• _What to work on_
Copy all of the material below, line for line.
----------
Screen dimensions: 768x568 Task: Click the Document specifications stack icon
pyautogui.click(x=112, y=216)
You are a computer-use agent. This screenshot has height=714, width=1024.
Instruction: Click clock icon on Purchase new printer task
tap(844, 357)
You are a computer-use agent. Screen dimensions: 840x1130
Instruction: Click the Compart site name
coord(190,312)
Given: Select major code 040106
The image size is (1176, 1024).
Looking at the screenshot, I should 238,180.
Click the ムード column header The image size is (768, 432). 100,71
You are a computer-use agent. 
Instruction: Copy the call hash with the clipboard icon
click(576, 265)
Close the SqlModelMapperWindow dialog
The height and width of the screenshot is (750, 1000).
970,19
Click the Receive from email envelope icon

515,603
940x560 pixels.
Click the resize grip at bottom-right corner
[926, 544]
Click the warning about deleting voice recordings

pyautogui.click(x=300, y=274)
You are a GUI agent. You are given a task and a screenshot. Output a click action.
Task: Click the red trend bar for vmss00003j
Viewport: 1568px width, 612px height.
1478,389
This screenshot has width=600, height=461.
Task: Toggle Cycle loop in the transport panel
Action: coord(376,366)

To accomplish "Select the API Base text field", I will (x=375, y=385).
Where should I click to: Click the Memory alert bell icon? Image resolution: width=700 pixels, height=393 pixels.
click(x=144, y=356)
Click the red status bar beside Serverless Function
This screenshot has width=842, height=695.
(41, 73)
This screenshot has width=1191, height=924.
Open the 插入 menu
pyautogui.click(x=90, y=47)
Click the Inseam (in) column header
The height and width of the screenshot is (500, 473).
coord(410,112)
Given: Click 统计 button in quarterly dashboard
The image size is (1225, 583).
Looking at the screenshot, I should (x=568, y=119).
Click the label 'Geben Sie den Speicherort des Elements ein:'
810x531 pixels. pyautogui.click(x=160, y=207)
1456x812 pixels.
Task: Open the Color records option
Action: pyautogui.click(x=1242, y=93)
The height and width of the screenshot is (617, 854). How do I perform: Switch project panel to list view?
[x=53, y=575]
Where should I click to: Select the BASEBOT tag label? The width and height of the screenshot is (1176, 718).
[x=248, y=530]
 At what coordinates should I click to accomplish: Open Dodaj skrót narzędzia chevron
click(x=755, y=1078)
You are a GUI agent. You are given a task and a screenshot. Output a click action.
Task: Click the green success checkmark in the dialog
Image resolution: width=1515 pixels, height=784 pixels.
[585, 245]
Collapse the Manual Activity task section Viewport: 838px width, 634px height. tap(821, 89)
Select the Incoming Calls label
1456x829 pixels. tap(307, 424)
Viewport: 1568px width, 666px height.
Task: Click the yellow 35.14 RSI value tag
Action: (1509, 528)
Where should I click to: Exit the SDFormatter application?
----------
• _Response_
Screen dimensions: 768x568 Task: Click the Document specifications stack icon
pyautogui.click(x=112, y=216)
You are a computer-use agent. This screenshot has height=714, width=1024.
Instruction: Click clock icon on Purchase new printer task
tap(844, 357)
You are a computer-use agent. Screen dimensions: 840x1130
Instruction: Click the Compart site name
coord(190,312)
Given: Select major code 040106
The image size is (1176, 1024).
Looking at the screenshot, I should 238,180.
Click the ムード column header The image size is (768, 432). 100,71
You are a computer-use agent. 
Instruction: Copy the call hash with the clipboard icon
click(576, 265)
Close the SqlModelMapperWindow dialog
The height and width of the screenshot is (750, 1000).
970,19
Click the Receive from email envelope icon

515,603
940x560 pixels.
Click the resize grip at bottom-right corner
[926, 544]
Click the warning about deleting voice recordings

pyautogui.click(x=300, y=274)
You are a GUI agent. You are given a task and a screenshot. Output a click action.
Task: Click the red trend bar for vmss00003j
Viewport: 1568px width, 612px height.
1478,389
This screenshot has width=600, height=461.
Task: Toggle Cycle loop in the transport panel
Action: coord(376,366)

To accomplish "Select the API Base text field", I will (x=375, y=385).
Where should I click to: Click the Memory alert bell icon? Image resolution: width=700 pixels, height=393 pixels.
click(x=144, y=356)
Click the red status bar beside Serverless Function
This screenshot has width=842, height=695.
(41, 73)
This screenshot has width=1191, height=924.
Open the 插入 menu
pyautogui.click(x=90, y=47)
Click the Inseam (in) column header
The height and width of the screenshot is (500, 473).
coord(410,112)
Given: Click 统计 button in quarterly dashboard
The image size is (1225, 583).
Looking at the screenshot, I should (x=568, y=119).
Click the label 'Geben Sie den Speicherort des Elements ein:'
810x531 pixels. pyautogui.click(x=160, y=207)
1456x812 pixels.
Task: Open the Color records option
Action: pyautogui.click(x=1242, y=93)
The height and width of the screenshot is (617, 854). How do I perform: Switch project panel to list view?
[x=53, y=575]
Where should I click to: Select the BASEBOT tag label? The width and height of the screenshot is (1176, 718).
[x=248, y=530]
 At what coordinates should I click to accomplish: Open Dodaj skrót narzędzia chevron
click(x=755, y=1078)
You are a GUI agent. You are given a task and a screenshot. Output a click action.
Task: Click the green success checkmark in the dialog
Image resolution: width=1515 pixels, height=784 pixels.
[585, 245]
Collapse the Manual Activity task section Viewport: 838px width, 634px height. tap(821, 89)
Select the Incoming Calls label
1456x829 pixels. tap(307, 424)
Viewport: 1568px width, 666px height.
Task: Click the yellow 35.14 RSI value tag
Action: (1509, 528)
Where should I click to: Exit the SDFormatter application?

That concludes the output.